>For us searchable and especially semantically searchable, traces / spans really make sense only in the context of tracing LLM apps.
I know LLM is the new shiny thing right now. Why is semantic search of traces only useful for LLMs?
I've been working in CI/CD and at a large enough scale, searchability of logs was always an issue. Especially as many tools produce a lot of output with warnings and errors that mislead you.
Is the search feature only working in an LLM context? If so why?
Now that you mentioned it,
> warnings and errors that mislead you
it really makes sense. I guess what I was pointing into, is that when you have really rich text (in your case it would be error descriptions), searching over them semantically is a must have feature.
But you are right, being an output of LLM is not a requirement.

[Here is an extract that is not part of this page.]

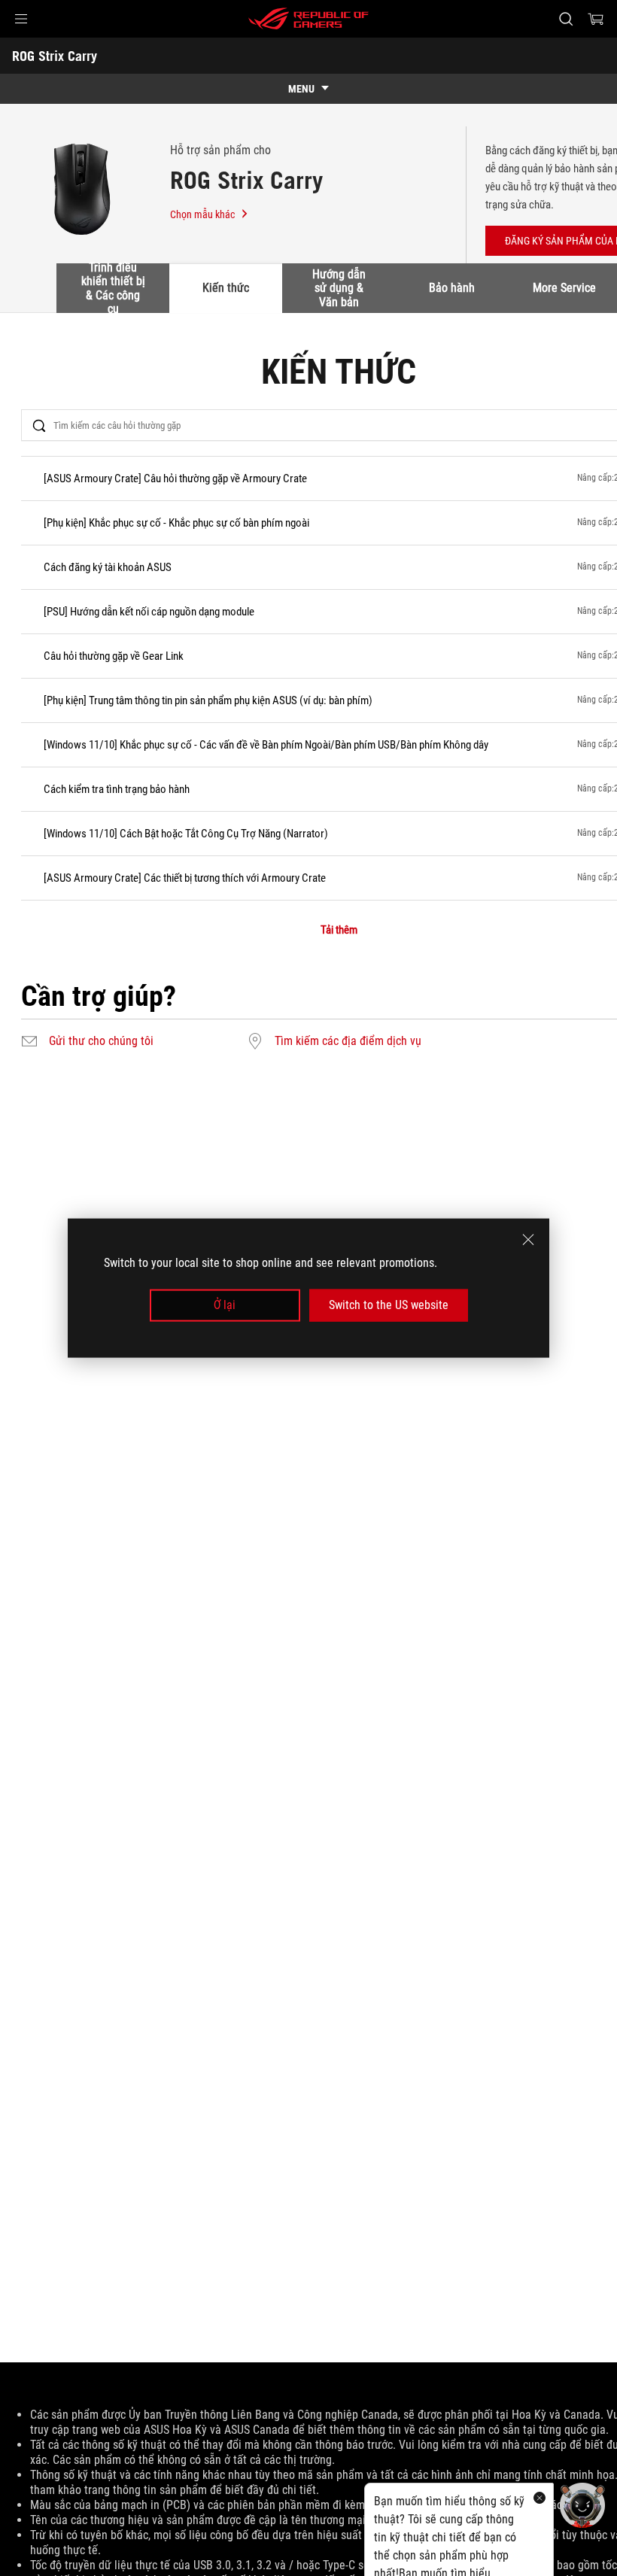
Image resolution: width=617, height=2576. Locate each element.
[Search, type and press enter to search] (566, 19)
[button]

I think you might find that gets prohibitively expensive at scale. There's various definitions of "semantic", such as building indexes on OTel semantic conventions, all the way over to true semantic search over data in attributes. I'd be curious how you're thinking about this at the scale of several millions of traces per second.
Hey there, by semantic we mean, embedding text and storing it in the vector DB. Regarding scale, we thought a lot about it, and that's why we process span in the background queue. Tradeoff would be that indexing / embedding would not be real-time as scale will grow. We will also use tiny embedding models, which become better and better.